The alarming figures were announced on Wednesday by the European Union, the UN Food and Agriculture Organization (FAO) and the United Nations World Food Program (WFP). The three organizations founded the Global Food Crisis Network (GNAFC) in 2016.
“More than a quarter billion people are facing acute hunger today, some on the verge of starvation,” UN Secretary-General António Guterres wrote in the report’s foreword. “That is unforgivable.” Rein Paulsen, the FAO director for emergencies and resilience, recognized “a very worrying picture”. The 258 million people are “at risk households whose lives and livelihoods are threatened,” he emphasized.
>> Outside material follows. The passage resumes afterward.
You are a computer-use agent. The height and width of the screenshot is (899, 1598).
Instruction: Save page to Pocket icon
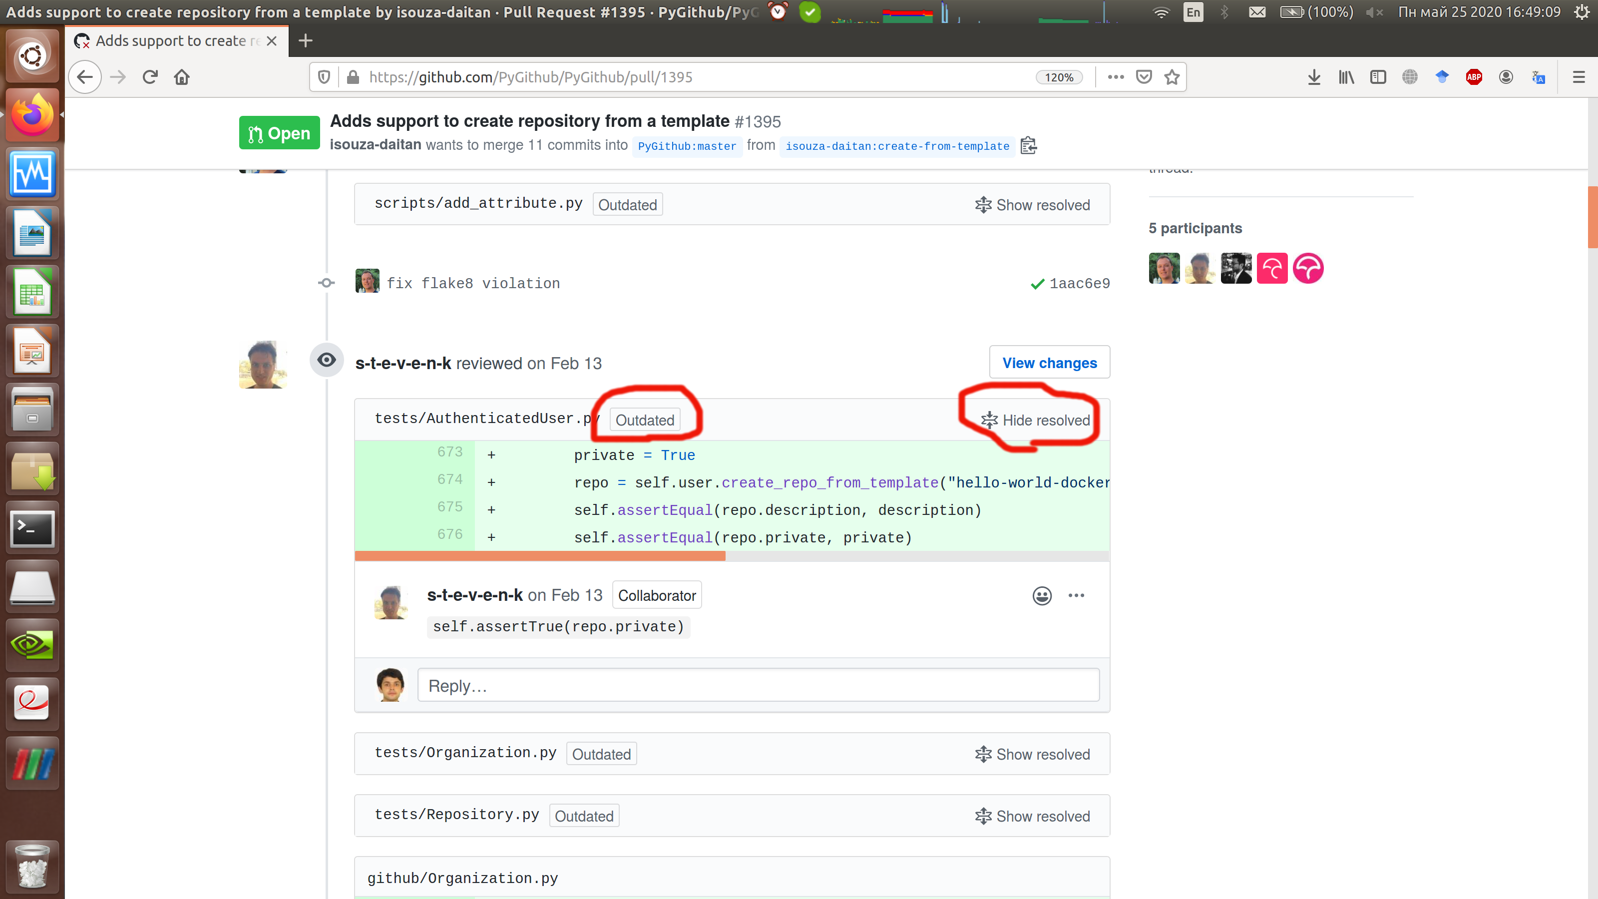[x=1143, y=77]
Hunger emergencies and food crises are measured using a five-level, so-called IPC scale – the GNAFC classified a good quarter of a billion people in levels 3 to 5. Acute hunger is level 3. According to the report, around 35 million people were affected by humanitarian emergencies (level 4) in 2022, including in the Democratic Republic of the Congo, Afghanistan, Nigeria and Yemen.
The experts speak of a famine for around 376,000 people, the highest IPC level 5. More than half of them live in Somalia; many people are also at risk of starvation in Afghanistan, Haiti and South Sudan. However, the real number of people affected by famine is even higher, for example because no usable data was transmitted from Ethiopia for the report. It is estimated that more than 400,000 people were suffering from famine there at the end of 2021.
The fact that the report for 2022 comes to a total of 258 million hungry people in levels 3 to 5 is also due to the fact that five more countries were analyzed than in the previous year. However, the proportion of hungry people also increased in percentage terms: while 21.3 percent of the population in the crisis countries were still suffering from at least acute hunger in 2021, the figure was 22.7 percent last year. In the affected countries, physical consequences, some of which were very severe, were found in more than 35 million children under the age of five.
As in previous years, the report named conflicts and the economic consequences of Corona and the Ukraine war as the main reasons for the many food crises in the world. Guterres wrote of “human failure” in the fight to end world hunger. “In fact, we’re moving in the other direction.”
“The economic resilience of poor countries has decreased dramatically over the past three years,” says the analysis. Some regions also experienced momentous weather and climate crises, such as the drought on the Horn of Africa or floods in Pakistan.
FAO expert Paulsen called for rapid action to be taken in the fight against hunger and food problems. He advocated investing more funds in time-sensitive projects in agriculture. According to the FAO, many farming families in poor countries are particularly helped when local agricultural projects are supported there.